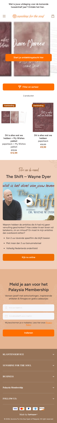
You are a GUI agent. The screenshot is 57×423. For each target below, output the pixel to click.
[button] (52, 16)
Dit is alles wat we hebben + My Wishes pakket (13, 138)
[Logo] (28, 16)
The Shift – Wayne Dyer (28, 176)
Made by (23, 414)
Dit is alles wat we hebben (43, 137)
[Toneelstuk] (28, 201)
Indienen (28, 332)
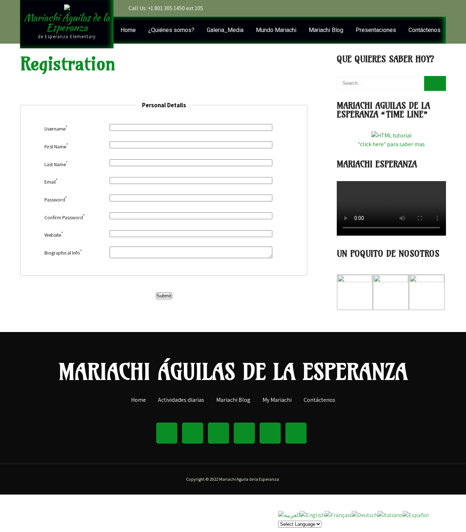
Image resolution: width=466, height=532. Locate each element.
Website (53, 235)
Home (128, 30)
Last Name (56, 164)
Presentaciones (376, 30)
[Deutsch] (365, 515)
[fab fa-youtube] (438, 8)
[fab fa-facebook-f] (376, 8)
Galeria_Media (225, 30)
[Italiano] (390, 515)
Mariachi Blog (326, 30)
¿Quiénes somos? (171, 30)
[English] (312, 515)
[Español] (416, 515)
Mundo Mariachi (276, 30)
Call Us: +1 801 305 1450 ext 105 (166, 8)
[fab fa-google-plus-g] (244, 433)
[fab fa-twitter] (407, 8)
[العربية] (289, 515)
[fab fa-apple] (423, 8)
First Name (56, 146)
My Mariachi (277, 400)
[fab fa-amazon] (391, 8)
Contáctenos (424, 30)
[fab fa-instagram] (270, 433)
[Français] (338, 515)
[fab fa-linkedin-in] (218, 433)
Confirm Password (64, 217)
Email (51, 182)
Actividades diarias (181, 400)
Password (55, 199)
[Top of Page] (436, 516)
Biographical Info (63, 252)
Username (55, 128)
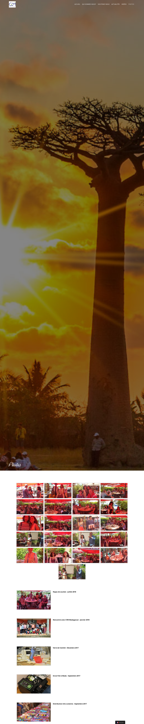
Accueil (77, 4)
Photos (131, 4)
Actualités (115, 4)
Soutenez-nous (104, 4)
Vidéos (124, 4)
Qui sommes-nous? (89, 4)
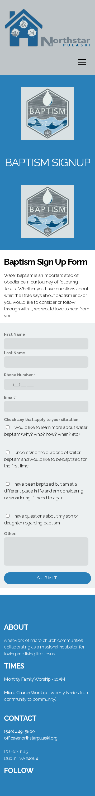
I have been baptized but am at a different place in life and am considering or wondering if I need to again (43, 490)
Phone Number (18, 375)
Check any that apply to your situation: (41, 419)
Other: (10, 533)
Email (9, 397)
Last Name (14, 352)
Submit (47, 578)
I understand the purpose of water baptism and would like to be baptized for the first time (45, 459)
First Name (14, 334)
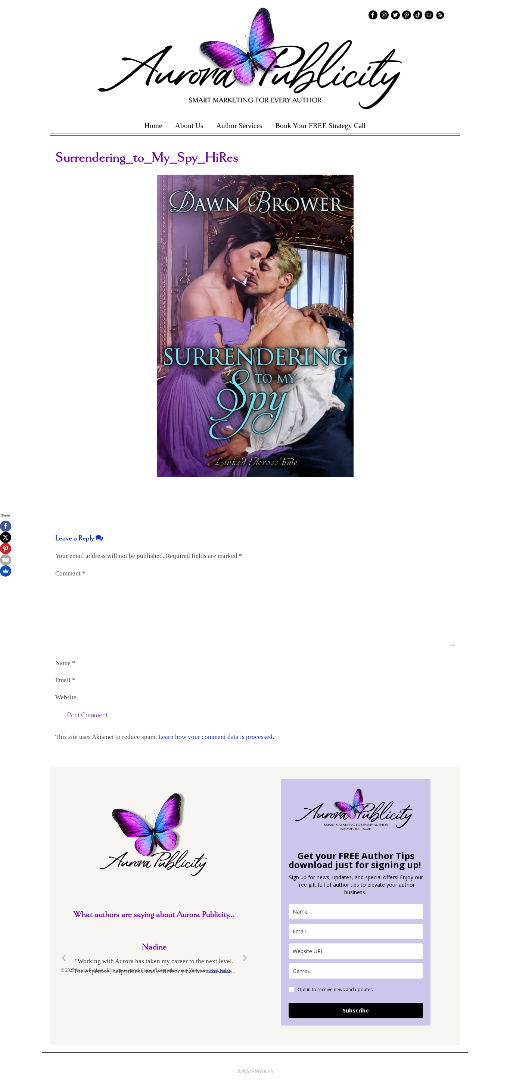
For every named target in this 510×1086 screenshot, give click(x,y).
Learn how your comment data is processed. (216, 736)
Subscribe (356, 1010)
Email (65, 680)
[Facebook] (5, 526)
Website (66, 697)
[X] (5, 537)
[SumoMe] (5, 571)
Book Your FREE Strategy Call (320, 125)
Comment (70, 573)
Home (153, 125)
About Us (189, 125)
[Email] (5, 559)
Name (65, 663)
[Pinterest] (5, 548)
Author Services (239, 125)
_ _ _
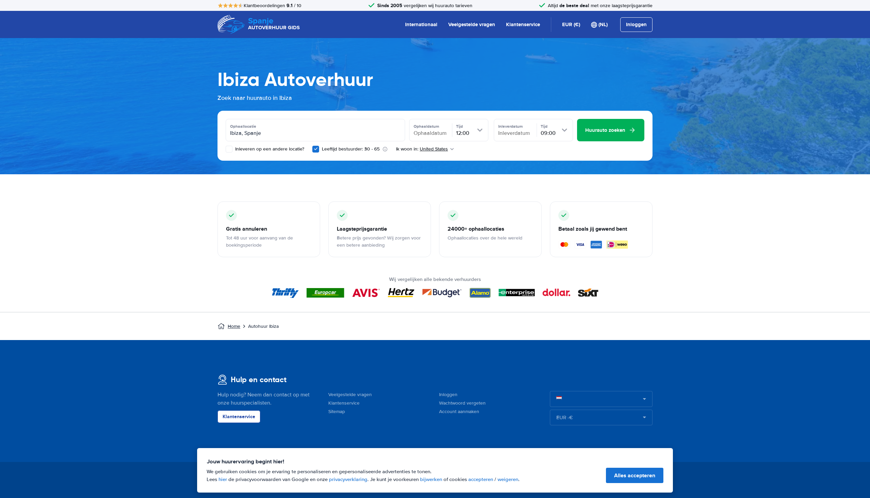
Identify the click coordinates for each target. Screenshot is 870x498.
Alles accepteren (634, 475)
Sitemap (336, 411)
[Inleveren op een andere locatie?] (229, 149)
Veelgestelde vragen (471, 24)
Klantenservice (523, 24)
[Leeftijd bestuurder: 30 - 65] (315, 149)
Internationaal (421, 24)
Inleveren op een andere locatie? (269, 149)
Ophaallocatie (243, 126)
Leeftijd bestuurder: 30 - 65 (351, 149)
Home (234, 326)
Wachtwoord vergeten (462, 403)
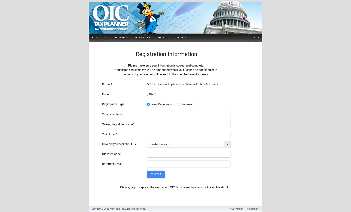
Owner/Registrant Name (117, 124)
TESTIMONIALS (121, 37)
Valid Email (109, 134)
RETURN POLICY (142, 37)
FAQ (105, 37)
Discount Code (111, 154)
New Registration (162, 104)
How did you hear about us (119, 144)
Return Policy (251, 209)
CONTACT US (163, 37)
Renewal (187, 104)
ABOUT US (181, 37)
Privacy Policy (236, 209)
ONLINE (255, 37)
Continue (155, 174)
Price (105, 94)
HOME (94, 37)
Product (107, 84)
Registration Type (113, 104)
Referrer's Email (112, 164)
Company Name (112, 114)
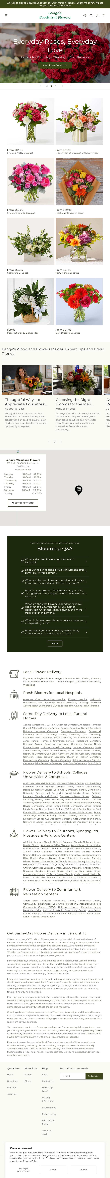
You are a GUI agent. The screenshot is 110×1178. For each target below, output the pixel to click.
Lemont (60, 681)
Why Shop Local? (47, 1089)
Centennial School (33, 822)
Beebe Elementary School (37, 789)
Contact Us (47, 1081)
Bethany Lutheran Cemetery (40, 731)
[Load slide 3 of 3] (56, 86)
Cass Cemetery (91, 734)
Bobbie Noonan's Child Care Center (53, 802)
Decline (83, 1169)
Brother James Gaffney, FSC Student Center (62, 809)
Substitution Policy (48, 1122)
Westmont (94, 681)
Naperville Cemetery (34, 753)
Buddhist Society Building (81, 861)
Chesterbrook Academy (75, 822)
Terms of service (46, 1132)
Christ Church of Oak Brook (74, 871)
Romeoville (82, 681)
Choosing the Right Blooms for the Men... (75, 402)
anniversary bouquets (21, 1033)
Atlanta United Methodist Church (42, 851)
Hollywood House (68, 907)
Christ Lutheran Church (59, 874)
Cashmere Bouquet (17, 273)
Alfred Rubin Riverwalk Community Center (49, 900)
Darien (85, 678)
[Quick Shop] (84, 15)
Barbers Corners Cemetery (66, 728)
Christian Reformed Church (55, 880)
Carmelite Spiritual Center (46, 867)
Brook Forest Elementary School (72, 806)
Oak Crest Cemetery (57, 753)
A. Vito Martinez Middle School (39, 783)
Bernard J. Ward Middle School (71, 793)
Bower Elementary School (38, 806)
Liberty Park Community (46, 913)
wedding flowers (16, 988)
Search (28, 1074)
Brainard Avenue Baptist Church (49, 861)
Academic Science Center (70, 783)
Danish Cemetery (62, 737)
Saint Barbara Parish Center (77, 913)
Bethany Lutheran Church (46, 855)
_ _ _
[To be done]
Change the data from the line with "You are a GUI agent. The screenshot is 57×423." to the line with "Indienen (28, 332)" by replacing "Made by" with "Built by" and leaving everything else as it is. Give only those lines.

[Worked solution]
You are a GUI agent. The screenshot is 57×423. For each target below, output the pixel to click.
[button] (52, 16)
Dit is alles wat we hebben + My Wishes pakket (13, 138)
[Logo] (28, 16)
The Shift – Wayne Dyer (28, 176)
Built by (23, 414)
Dit is alles wat we hebben (43, 137)
[Toneelstuk] (28, 201)
Indienen (28, 332)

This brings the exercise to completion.